[Document text Boundary: Start]
Why Coloring and Doodling Make Us Feel Good
Quit your judging and give in. You know you want a coloring book, and now researchers know why. They published their findings in the journal The Arts in Psychotherapy.
Art therapy experts at Drexel University and The College of New Jersey wondered if there was a neurological basis for the relaxation-inducing powers of coloring, doodling, and drawing.
The best way to find out, they figured, would be to watch people’s brains as they tooled around on the page.
The researchers recruited 26 people, eight of whom self-identified as “artists.” They fitted each person with a special brain-imaging headband and gave them markers and paper. The participants then had three mini art sessions lasting three minutes: one each of doodling, coloring, and drawing whatever they felt like. Between sessions, they left the headbands on and rested their hands. Afterward, the researchers asked participants how they felt about each activity and about themselves.
[Document text Boundary: End]
[Recorded data Boundary: Start]
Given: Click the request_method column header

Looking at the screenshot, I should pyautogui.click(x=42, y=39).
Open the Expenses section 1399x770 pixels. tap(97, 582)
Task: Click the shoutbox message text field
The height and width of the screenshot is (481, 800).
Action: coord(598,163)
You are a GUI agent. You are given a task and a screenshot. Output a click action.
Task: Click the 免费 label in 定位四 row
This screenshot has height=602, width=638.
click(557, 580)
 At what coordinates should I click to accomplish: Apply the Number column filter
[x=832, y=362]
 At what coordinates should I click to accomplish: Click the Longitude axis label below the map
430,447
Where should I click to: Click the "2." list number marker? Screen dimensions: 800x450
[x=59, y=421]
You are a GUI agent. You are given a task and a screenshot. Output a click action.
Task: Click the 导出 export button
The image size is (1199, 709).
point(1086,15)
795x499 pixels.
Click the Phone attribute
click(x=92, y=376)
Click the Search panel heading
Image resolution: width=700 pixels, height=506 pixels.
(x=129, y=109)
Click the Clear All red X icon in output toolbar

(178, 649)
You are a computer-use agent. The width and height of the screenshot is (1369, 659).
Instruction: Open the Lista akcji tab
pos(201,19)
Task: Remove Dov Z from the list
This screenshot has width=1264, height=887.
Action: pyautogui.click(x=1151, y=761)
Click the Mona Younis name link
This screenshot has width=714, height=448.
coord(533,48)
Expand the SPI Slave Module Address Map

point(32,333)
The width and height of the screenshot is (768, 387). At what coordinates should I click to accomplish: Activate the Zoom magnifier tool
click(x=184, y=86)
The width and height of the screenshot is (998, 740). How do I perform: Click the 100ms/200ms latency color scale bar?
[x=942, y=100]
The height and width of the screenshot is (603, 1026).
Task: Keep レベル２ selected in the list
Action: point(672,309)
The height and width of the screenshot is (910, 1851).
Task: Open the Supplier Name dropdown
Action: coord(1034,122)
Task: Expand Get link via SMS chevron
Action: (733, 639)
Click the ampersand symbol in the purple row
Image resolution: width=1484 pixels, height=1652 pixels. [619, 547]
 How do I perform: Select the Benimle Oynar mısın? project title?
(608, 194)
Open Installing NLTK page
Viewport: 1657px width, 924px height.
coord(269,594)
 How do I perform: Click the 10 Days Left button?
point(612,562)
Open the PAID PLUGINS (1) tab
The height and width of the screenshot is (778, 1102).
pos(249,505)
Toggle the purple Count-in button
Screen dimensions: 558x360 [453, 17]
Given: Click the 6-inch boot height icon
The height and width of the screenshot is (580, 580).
[Recorded data Boundary: End]
__Tasks to carry out__
1. According to the text on coloring and doodling, how many people did the researchers recruit?
2. From the text on coloring and doodling, extract the passage between "Why Coloring and" and "Arts in Psychotherapy.", inclusive.
3. Continue the text on coloring and doodling from where it ends.

__Your responses__
1. 26 people

2.
Why Coloring and Doodling Make Us Feel Good
Quit your judging and give in. You know you want a coloring book, and now researchers know why. They published their findings in the journal The Arts in Psychotherapy.

3.
As human experiments go, this one was pretty sweet for its participants, many of whom said the arts-and-crafts experiment made them feel like they had more good ideas and were better at solving problems afterward. But three minutes was not long enough, some said. They wanted more time.
Their brains seemed similarly into it. All three activities produced an increase in blood flow to the prefrontal cortex, a region that plays a central part in the brain’s reward system. During rest periods, blood flow slowed until it reached normal resting rates.
Some people did enjoy the process more than others. The self-described artists actually reported finding the coloring portion of the experiment kind of stressful.
"I think artists might have felt very constrained by the pre-drawn shapes and the limited choice of media," lead author Girija Kaimal said in a statement. "They might also have felt some frustration that they could not complete the image in the short time."
In general, though, Kaimal and her colleagues found that people enjoyed these basic low-pressure, creative tasks.
“Sometimes, we tend to be very critical of what we do because we have internalized, societal judgments of what is good or bad art and, therefore, who is skilled and who is not," she said. "We might be reducing or neglecting a simple potential source of rewards perceived by the brain. And this biological proof could potentially challenge some of our assumptions about ourselves."